A closer look at Uganda, however, reveals a reality more complicated than such blithe rhetoric. Two years after that first heady Christmas season, Museveni’s countrymen are suffering from a serious case of buyers’ remorse. The government-subsidized textile factory, built to be an exemplar for the rest of the nation, has instead suffered worker unrest, as politicians allege exploitation and government corruption. Museveni may still believe, as he once said, that AGOA is “the greatest act of fraternity towards Africa by the USA.” But to many Ugandans, their country’s experience has become an object lesson in the bruising realities of life in the global marketplace.
President Clinton first proposed the African Growth and Opportunity Act in his 1998 State of the Union address, arguing later that “trade and investment are the keys to African development.” The bill was modest in what it promised–outside of textiles, many of the goods covered under it were already subject only to very small tariffs, or none at all–but there was still a tough fight to get it passed. Textile-state representatives and unions were bitterly opposed. Some predicted the law would only benefit sweatshop owners. Illinois Representative Jesse Jackson Jr. invoked a comparison to the slave trade in opposing the bill.
African leaders like Museveni, however, saw the law as empowering, not enslaving. Museveni thought AGOA would act as a catalyst to rebuild Uganda’s once-thriving textile industry, which had withered away during decades of dictatorship and civil war.
There was a problem, though. Textile entrepreneurs weren’t beating down the doors. Uganda is a landlocked country with a reputation for political instability. Its eastern neighbor, Kenya, had ports, and it already possessed a decent-sized textile industry. So did the island nation of Mauritius. Southern Africa had better infrastructure.
Museveni was desperate to find someone, anyone, willing to invest in his vision of a textile-exporting Uganda. Enter a Sri Lankan businessman named Veluppillai Kananathan, a longtime Kampala resident with a reputation as a wheeler-dealer. (He was once tried and acquitted of fraud charges, and associates say he used to pass himself off to potential business partners as the Sri Lankan ambassador, allegations Kananathan calls “totally wrong.”) Kananathan partnered with a Sri Lankan textile magnate and met with Museveni in 2002 to hammer out a deal. The government would renovate an old coffee market, turning it into a textile plant, which the investors would run. If all went well with the pilot project, the Sri Lankans said, they would open many such plants across the country. They predicted the deal would create 300,000 jobs within two years.
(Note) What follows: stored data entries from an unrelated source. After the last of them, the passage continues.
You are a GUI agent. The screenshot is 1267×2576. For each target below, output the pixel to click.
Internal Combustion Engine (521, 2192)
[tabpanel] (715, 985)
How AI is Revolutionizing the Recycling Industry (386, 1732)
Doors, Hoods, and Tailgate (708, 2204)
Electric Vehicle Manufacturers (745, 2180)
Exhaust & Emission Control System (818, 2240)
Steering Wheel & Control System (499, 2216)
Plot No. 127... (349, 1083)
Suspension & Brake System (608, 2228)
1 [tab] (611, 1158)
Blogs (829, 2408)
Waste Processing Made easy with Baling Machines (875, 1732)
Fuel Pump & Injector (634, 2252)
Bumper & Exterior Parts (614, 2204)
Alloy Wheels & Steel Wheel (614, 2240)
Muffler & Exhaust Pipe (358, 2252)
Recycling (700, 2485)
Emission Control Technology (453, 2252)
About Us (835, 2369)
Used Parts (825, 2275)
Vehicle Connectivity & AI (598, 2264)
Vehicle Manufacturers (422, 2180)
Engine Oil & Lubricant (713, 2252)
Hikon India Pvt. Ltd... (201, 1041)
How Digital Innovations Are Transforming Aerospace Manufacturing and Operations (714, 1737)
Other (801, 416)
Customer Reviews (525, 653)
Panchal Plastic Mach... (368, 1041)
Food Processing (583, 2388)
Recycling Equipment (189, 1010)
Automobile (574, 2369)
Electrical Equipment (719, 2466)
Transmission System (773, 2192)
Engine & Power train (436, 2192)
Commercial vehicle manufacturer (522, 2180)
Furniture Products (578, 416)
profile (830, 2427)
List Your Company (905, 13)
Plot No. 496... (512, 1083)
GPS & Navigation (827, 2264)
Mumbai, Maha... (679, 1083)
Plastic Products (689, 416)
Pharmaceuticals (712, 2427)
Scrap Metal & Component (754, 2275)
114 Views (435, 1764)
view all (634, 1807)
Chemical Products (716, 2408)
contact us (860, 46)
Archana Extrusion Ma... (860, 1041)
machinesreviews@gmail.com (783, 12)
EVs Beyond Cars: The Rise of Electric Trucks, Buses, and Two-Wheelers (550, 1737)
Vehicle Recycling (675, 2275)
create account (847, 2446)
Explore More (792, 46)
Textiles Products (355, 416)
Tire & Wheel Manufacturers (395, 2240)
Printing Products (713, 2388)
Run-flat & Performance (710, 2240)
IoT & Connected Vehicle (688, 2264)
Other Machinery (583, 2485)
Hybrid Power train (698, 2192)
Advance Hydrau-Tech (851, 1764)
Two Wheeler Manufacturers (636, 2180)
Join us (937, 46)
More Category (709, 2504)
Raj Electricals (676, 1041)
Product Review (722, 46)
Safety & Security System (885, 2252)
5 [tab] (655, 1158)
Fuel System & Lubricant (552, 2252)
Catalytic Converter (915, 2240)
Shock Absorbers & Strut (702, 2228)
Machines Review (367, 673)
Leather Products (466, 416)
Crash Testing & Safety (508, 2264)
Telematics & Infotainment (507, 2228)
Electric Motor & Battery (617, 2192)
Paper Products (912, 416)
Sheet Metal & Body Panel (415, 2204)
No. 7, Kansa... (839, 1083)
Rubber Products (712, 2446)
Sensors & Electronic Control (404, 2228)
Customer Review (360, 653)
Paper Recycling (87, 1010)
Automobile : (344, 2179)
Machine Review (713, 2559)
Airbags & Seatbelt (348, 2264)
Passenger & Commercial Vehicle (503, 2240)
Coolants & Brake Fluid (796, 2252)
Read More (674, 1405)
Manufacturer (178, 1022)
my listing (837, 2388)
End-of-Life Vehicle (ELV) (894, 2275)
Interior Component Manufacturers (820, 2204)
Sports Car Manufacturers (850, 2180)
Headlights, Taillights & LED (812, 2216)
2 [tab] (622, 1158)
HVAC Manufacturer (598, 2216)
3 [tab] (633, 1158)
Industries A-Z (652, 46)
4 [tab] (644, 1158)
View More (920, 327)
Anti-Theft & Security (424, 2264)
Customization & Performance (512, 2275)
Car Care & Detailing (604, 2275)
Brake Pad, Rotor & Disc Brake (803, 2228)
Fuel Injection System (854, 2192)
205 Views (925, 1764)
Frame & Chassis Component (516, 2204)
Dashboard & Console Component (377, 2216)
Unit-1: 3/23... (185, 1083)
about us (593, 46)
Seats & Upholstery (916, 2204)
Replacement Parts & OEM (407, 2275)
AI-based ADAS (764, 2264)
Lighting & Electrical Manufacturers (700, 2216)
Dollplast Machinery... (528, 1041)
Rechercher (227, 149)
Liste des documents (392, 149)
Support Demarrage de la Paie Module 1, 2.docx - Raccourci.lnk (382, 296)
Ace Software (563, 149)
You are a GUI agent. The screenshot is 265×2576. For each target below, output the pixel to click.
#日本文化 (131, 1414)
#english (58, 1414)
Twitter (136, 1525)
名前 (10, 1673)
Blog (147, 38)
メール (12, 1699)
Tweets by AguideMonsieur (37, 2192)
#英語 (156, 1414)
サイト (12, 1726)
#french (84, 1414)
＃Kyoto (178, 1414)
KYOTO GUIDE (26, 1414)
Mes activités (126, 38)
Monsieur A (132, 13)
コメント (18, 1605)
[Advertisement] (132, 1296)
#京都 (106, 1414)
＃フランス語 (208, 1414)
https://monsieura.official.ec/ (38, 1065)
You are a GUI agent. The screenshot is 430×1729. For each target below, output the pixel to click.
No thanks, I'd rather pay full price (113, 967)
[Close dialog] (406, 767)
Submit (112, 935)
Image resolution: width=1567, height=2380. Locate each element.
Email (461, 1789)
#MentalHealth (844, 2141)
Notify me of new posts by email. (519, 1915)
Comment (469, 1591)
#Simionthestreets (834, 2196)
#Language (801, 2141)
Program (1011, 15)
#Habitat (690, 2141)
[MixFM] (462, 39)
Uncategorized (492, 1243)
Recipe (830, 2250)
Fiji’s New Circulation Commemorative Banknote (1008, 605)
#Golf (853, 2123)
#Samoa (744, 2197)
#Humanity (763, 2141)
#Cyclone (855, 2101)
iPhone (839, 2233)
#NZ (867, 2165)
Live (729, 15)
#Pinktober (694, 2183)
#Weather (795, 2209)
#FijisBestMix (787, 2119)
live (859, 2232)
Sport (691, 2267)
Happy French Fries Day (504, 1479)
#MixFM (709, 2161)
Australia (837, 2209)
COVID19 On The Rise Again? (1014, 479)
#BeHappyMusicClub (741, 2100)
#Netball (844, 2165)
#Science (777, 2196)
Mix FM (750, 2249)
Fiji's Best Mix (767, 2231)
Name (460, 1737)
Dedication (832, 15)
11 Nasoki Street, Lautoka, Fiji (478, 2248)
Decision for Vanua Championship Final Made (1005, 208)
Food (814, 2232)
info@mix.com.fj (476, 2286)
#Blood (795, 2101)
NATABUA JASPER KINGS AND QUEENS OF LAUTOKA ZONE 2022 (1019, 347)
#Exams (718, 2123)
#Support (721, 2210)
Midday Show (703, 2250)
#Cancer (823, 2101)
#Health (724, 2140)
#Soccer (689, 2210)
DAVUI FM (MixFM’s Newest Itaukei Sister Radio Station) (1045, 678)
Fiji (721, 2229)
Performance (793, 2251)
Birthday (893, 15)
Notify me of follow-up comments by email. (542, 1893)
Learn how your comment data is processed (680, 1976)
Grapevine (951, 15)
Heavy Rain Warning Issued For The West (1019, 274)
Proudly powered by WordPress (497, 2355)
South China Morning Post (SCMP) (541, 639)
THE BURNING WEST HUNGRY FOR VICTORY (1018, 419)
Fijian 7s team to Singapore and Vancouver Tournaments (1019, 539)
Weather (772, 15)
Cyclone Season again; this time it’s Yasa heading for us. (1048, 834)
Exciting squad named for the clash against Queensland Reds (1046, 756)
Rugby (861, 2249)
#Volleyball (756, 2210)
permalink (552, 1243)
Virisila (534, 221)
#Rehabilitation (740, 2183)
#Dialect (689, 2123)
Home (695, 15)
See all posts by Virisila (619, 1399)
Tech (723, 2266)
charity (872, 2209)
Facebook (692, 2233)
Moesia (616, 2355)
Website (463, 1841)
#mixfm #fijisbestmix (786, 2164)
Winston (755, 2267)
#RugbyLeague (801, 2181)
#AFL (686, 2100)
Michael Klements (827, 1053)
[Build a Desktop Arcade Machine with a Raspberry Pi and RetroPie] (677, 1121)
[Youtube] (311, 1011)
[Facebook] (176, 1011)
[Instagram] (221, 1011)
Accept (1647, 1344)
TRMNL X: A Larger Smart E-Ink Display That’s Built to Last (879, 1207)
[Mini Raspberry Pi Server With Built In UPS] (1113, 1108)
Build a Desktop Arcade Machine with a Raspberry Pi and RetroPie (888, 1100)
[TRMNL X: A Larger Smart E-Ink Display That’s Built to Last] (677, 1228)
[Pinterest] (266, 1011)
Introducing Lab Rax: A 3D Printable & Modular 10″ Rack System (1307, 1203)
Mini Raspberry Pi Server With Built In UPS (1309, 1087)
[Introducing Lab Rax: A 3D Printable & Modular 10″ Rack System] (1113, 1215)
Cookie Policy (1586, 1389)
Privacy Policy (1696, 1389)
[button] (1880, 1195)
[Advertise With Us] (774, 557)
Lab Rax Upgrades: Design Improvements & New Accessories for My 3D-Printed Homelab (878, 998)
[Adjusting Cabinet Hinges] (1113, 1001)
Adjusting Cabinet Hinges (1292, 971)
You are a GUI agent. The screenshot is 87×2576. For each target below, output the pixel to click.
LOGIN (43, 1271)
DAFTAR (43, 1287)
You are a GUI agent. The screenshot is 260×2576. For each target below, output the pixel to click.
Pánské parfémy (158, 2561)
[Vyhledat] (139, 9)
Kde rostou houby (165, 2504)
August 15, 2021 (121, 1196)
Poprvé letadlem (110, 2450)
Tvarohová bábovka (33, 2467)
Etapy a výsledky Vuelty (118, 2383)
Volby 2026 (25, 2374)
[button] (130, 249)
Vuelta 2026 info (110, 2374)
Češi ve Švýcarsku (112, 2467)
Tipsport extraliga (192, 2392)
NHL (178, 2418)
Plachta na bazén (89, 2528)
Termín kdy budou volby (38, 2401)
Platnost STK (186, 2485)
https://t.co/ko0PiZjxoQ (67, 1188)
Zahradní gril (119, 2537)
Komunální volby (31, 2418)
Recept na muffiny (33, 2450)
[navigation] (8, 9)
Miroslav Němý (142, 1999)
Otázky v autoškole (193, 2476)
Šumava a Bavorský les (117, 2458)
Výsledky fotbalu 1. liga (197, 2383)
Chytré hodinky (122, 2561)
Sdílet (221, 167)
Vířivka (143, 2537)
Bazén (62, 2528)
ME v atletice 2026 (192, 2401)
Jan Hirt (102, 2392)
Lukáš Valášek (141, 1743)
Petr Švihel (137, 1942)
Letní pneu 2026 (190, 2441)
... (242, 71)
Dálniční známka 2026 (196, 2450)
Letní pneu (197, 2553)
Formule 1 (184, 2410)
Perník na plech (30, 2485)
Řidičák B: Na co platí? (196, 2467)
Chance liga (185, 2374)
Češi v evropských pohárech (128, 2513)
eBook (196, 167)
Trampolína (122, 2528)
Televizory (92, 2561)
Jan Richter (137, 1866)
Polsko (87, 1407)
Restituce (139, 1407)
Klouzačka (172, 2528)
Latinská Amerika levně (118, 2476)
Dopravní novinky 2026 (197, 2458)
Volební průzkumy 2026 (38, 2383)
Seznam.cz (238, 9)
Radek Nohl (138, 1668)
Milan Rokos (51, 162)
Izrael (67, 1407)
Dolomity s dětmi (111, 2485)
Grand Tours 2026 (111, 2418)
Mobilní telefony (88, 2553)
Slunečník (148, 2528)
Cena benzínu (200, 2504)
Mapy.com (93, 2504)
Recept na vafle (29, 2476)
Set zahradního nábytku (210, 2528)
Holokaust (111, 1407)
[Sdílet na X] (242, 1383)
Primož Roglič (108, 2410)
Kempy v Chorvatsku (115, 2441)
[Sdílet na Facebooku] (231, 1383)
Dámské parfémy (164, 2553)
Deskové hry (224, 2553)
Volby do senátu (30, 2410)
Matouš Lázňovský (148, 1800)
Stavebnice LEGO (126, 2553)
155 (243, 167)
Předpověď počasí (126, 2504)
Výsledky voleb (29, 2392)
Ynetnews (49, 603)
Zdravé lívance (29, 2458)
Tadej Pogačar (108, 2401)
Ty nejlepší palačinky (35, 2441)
The way Museveni saw it, the factory would be a great piece of public relations. Potential foreign investors could see Ugandans churning out shirts and shorts. So could foreign journalists. (Indeed, the Washington Post and the New York Times would both run front-page features about the plant.) Seeing young people happily at work, the public would realize that free trade promised tangible benefits.
To underscore the latter point, Museveni came up with the idea of recruiting 1,000 young women to work at the plant. Recruiters fanned out across the country, traveling from village to village to woo the women with promises of high-paying jobs “in trade” in the capital.
One of the perversities of Uganda’s poverty is that it is felt most keenly by educated people. There are many more diplomas than jobs. So ambitious young women clamored for spots in the program. “We wanted to rise up from the levels where we were, and become somebody, do something,” said Doreen Abalo, 21, one of the recruits. The newspapers played the story of the “AGOA Girls” as a heartwarming rags-to-riches tale: Pygmalion in a textile factory.
When clothes started rolling off the assembly line in late 2002, Museveni’s vision seemed fulfilled. Later, a BBC radio reporter asked the president what his thoughts were as he saw off the clothes shipment. “This is the biggest event after independence,” the president replied. “That’s how I felt.”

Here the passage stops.